___ Study material ___

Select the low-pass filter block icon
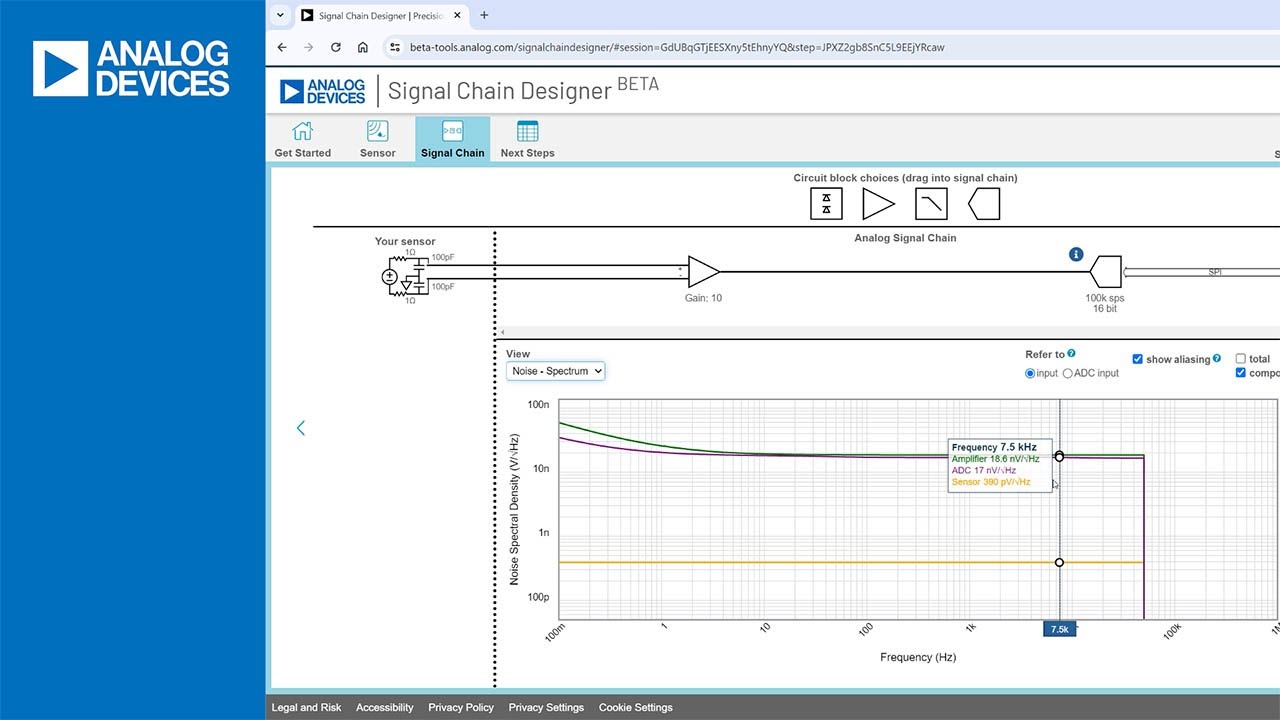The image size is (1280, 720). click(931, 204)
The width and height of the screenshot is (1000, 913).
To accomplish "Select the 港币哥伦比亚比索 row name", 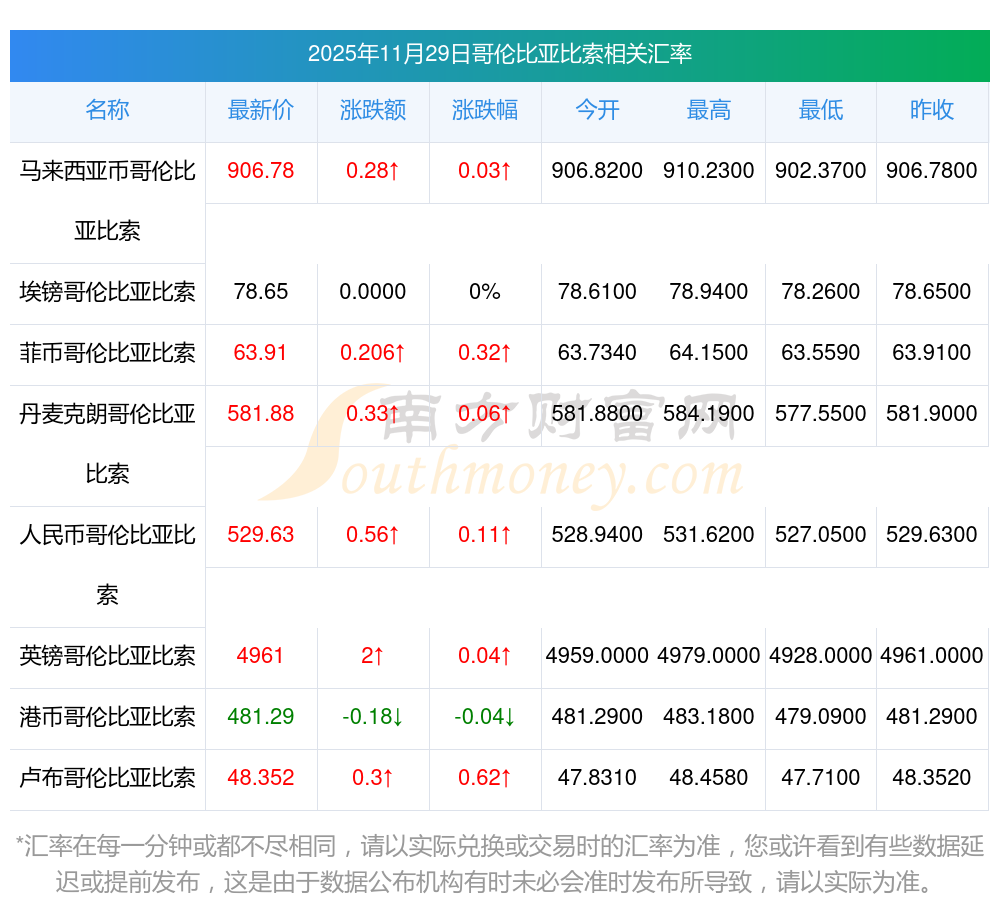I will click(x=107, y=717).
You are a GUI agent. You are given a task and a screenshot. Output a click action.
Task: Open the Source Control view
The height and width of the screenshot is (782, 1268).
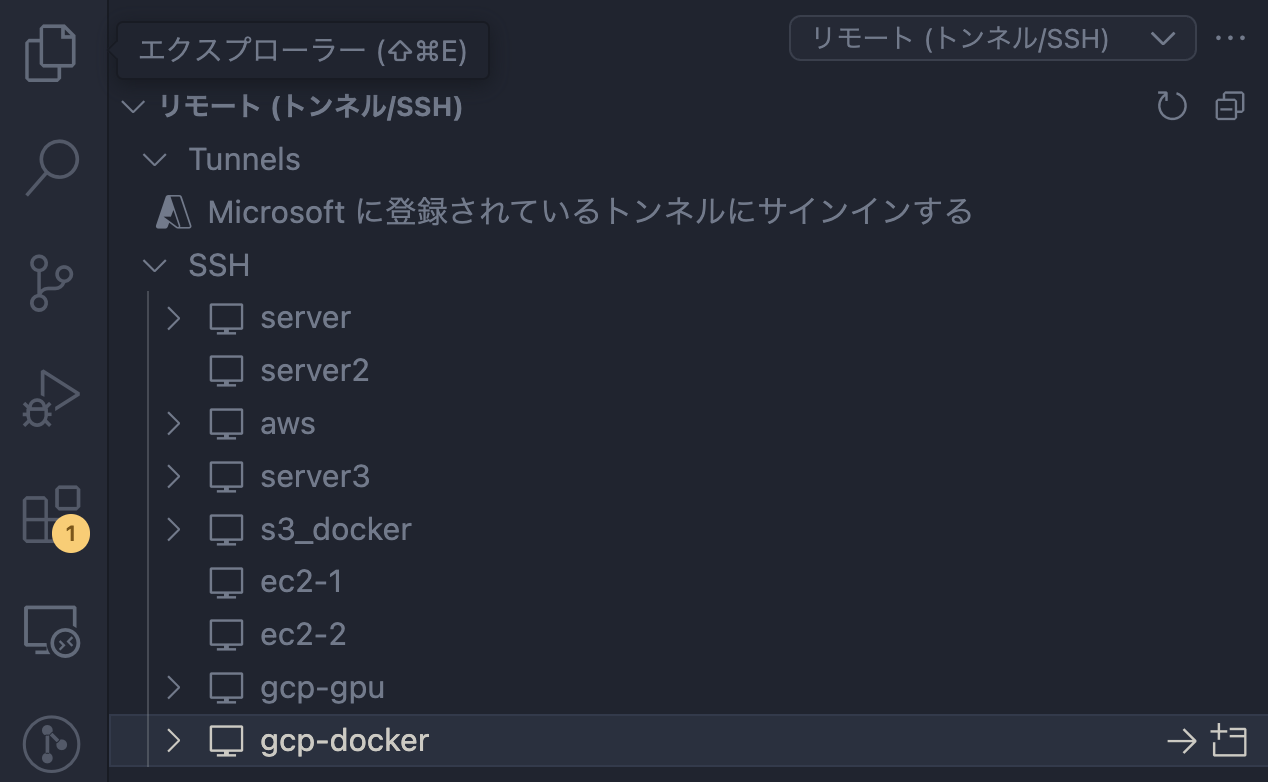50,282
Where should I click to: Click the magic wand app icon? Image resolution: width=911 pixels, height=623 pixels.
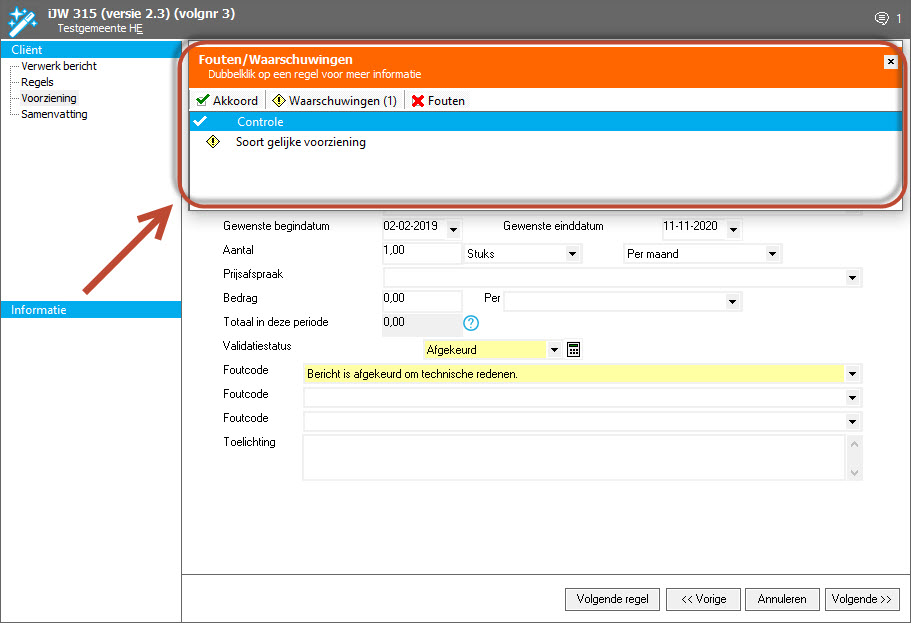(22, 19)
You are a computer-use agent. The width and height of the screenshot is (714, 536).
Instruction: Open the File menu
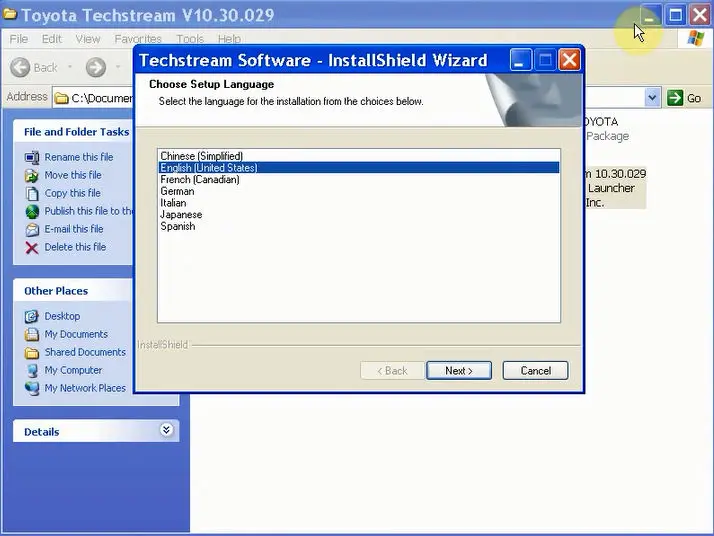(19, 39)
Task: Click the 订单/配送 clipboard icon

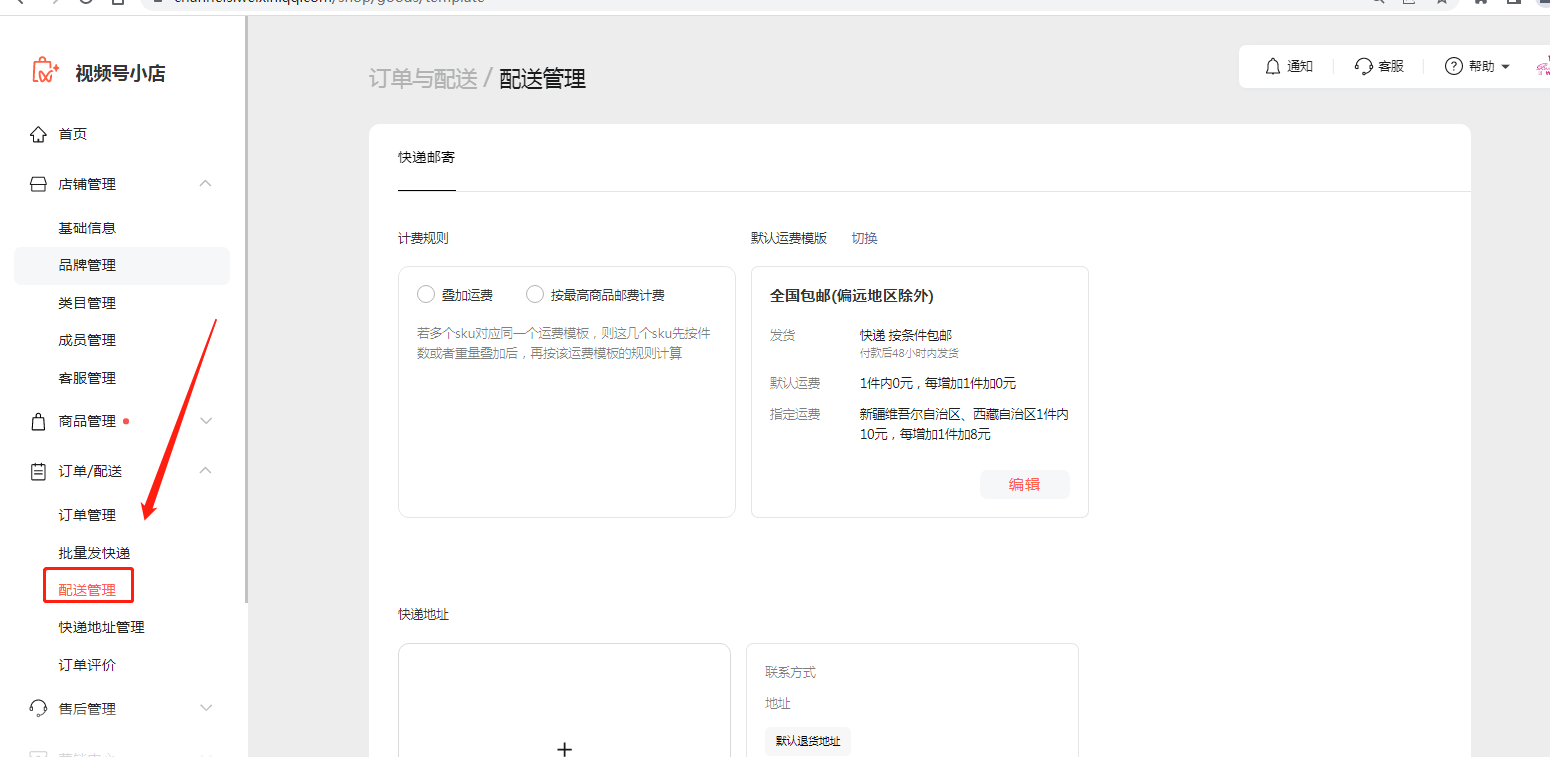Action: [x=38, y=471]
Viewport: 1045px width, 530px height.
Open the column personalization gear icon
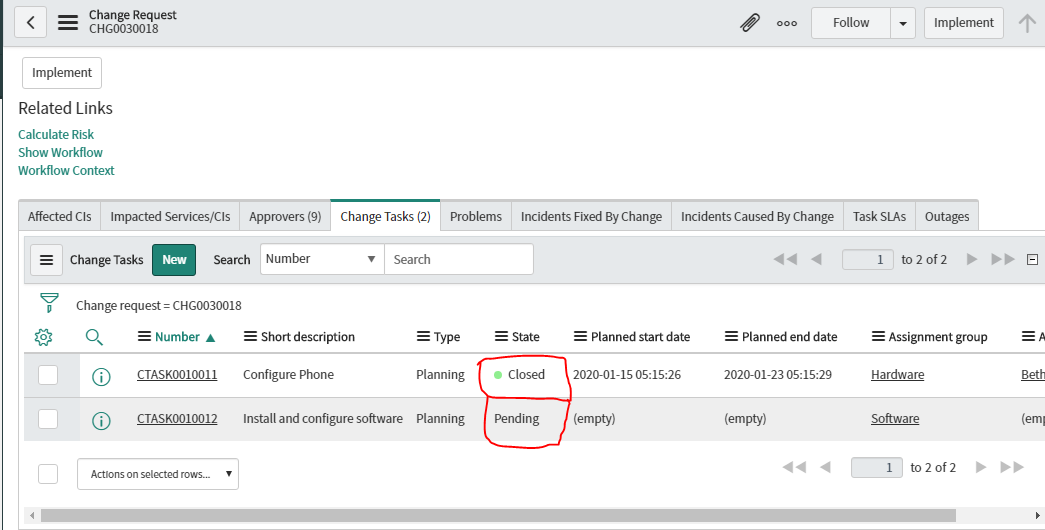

___

Work task - Within the entries above, the lines from the one with "Viewport: 1045px width, 530px height." through the final line are to be printed exactly, with the pictures removed.

Answer to the problem -
Viewport: 1045px width, 530px height.
Open the column personalization gear icon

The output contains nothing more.